_DATA TO EXAMINE_.
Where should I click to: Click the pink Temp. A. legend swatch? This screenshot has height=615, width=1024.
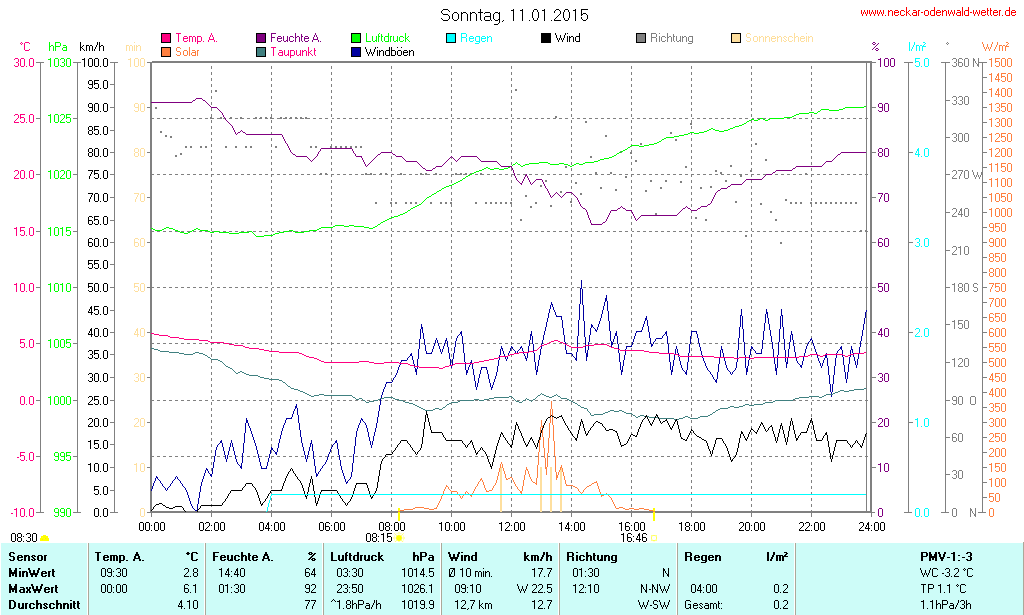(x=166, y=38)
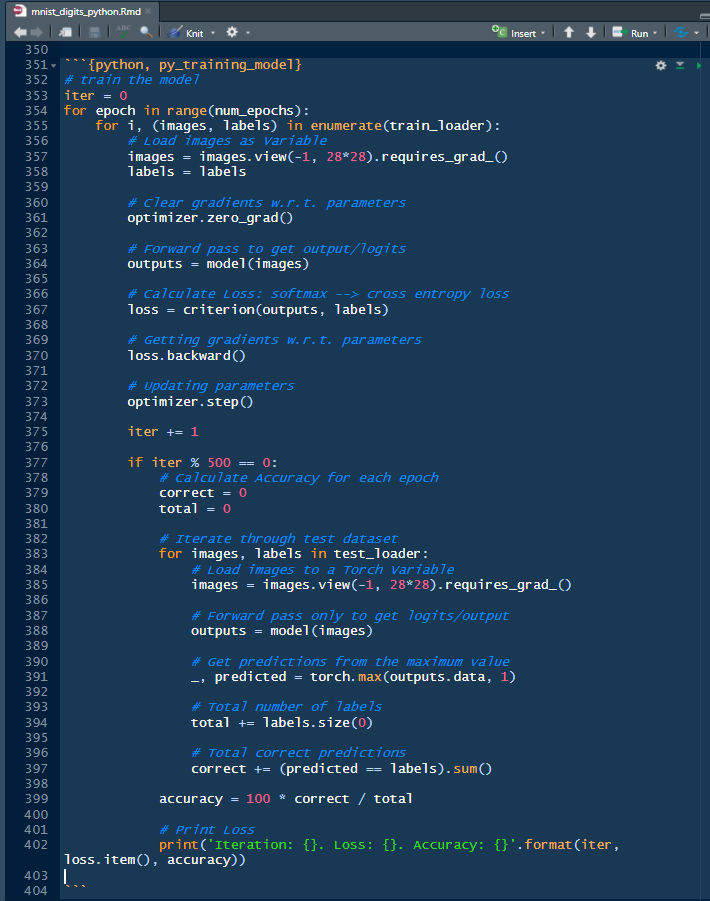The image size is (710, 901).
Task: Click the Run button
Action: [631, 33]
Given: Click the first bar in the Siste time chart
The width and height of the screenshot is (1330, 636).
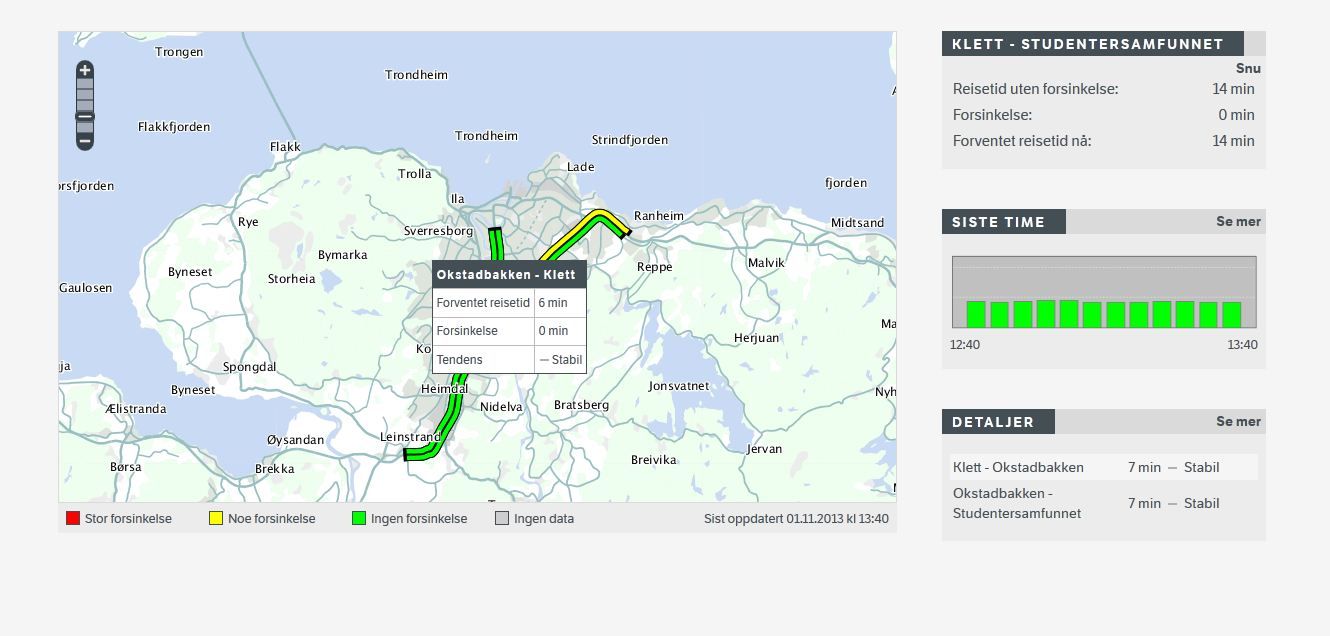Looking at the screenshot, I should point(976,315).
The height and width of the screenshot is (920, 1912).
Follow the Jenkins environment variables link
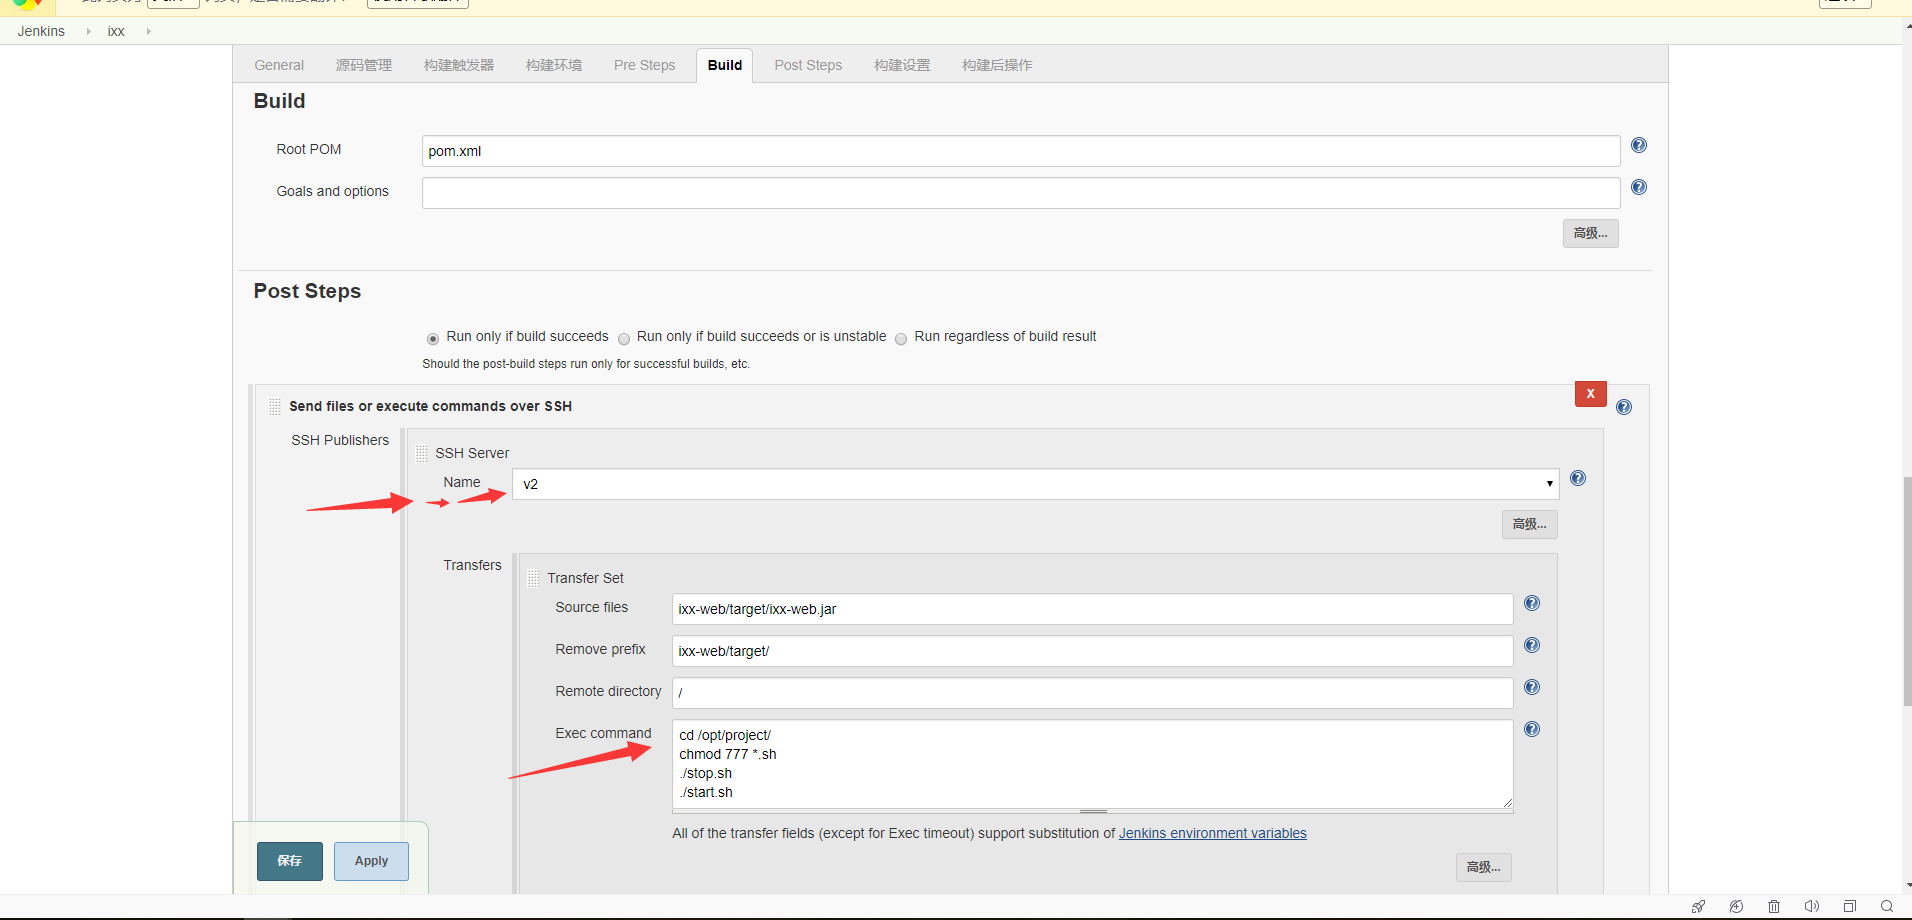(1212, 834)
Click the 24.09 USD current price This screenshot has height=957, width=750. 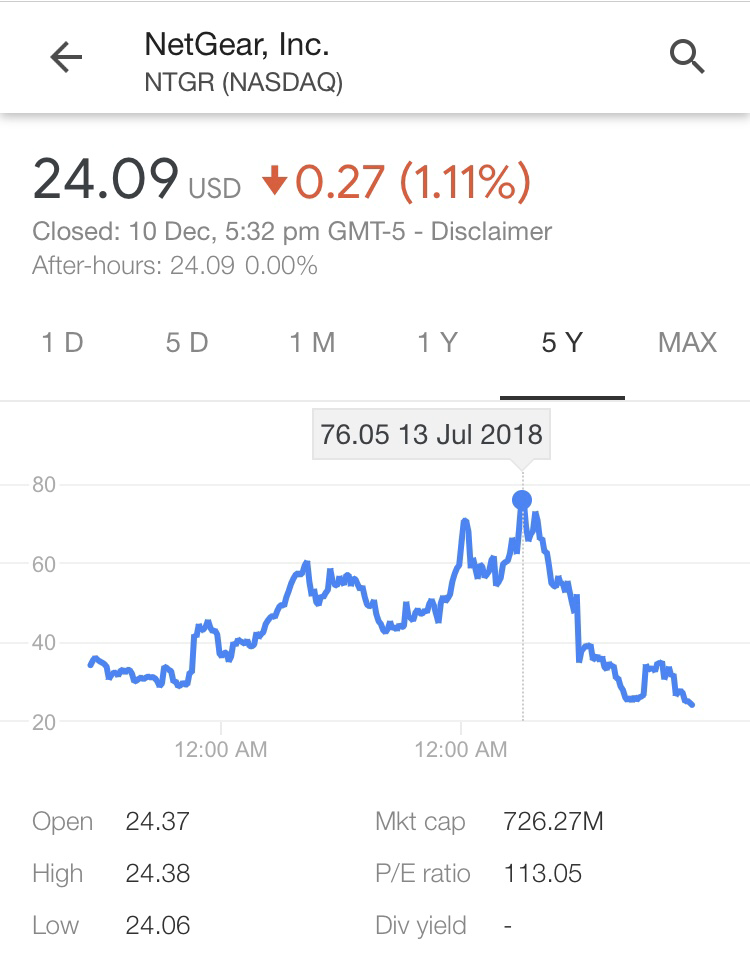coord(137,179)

_ACTIVITY_.
Give exactly those lines of the listing that run from its first line through the line with "Given: Click the", leaving each picture out.

_ANSWER TO THE PROBLEM_.
Where should I click to: Click the pink Temp. A. legend swatch? This screenshot has height=615, width=1024.
(x=166, y=38)
The image size is (710, 901).
Task: Click the Run button
Action: [631, 33]
Given: Click the first bar in the Siste time chart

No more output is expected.